Managed Availability uses Probes, Monitors and Responders as components that work together. These components test, detect, and try to resolve possible problems. Probe component is used first. It tries to gather information or execute a diagnostic tests for a specific Exchange component. After that a Monitor component is used to evaluate the results that Probe provides. Monitor uses the results information to make the decision whether the component is healthy or unhealthy. If a component is unhealthy, a Responder component can take measures to bring that failed component back to a healthy state. This can include service restart, database failover or, in some cases, server reboot.

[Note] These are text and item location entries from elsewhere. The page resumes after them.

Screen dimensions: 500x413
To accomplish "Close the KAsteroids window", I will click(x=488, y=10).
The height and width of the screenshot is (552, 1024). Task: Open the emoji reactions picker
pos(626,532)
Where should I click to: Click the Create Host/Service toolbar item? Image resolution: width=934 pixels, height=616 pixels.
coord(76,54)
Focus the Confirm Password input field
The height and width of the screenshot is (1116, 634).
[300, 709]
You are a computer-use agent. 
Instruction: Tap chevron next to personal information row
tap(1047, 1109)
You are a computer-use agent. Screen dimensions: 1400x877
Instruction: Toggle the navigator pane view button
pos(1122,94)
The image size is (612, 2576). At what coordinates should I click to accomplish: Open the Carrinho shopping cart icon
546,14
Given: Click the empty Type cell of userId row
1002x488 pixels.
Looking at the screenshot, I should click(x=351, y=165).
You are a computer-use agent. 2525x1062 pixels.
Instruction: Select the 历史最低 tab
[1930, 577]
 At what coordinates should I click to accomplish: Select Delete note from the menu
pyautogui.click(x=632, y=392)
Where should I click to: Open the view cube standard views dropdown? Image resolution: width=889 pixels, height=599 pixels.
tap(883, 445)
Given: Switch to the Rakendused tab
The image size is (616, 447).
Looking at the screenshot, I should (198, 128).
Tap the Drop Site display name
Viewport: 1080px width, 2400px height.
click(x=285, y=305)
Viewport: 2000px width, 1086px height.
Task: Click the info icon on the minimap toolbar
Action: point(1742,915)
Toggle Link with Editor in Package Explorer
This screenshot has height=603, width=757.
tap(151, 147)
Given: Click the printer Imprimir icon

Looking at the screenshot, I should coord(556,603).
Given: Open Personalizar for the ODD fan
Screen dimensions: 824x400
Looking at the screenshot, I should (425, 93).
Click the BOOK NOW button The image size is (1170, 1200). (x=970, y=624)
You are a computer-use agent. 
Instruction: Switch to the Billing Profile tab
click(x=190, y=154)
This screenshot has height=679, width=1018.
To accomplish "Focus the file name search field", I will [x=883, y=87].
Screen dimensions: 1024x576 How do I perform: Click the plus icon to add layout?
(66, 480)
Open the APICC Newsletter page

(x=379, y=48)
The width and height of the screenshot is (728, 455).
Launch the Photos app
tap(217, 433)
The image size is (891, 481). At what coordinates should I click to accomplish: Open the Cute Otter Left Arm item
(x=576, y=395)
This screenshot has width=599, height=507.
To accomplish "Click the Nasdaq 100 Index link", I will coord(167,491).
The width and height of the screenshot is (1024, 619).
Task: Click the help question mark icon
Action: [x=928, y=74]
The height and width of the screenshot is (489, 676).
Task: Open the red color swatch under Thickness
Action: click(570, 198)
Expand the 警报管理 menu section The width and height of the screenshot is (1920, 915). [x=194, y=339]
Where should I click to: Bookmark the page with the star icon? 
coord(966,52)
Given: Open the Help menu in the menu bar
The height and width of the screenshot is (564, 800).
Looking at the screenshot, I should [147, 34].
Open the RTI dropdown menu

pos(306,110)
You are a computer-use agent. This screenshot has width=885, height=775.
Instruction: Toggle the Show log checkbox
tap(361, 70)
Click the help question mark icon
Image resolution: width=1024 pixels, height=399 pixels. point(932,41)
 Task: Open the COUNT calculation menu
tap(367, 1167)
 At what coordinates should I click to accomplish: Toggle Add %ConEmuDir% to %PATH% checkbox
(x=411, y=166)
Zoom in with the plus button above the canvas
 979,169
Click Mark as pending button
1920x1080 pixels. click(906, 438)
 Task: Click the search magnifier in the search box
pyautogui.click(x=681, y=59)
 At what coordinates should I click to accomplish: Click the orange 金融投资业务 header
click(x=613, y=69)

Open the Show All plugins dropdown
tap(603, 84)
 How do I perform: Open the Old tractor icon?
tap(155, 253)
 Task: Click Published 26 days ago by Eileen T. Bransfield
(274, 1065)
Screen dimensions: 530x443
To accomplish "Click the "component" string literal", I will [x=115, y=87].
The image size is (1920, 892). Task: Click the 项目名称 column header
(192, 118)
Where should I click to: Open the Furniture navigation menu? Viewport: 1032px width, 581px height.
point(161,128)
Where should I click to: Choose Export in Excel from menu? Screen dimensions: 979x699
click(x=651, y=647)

If a critical server component is healthy, Managed Availability generates a web page named healthcheck.htm. You can find this web page under each virtual directory, for example, /owa/healthcheck.htm or /ecp/healthcheck.htm. If Managed Availability detects that server component is unhealthy, the health check web page is not available and a 403 error is returned. You can use this to point your load balancer to the health check web page for each critical service.

Layer 7 load balancer can use this to detect functionality of critical services, and based on that information decide if it will forward client connections to that node. If the load balancer health check receives a 200 status response from health check web page, then the service or protocol is up and running. If the load balancer receives a 403 status code, then it means that Managed Availability has marked that protocol instance down on the Mailbox server.

Although it might look that load balancer actually performs a simple health check against the server nodes in the pool, health check web page provides an information about workload’s health by taking into account multiple internal health check probes performed by Managed Availability.

It is highly recommended that you configure your load balancer to perform the node health check based on information provided by Managed Availability feature. If you don’t do this, then the load balancer could direct client access requests to a server that Managed Availability has marked unhealthy. At the end, this results in inconsistent management and negative user experience.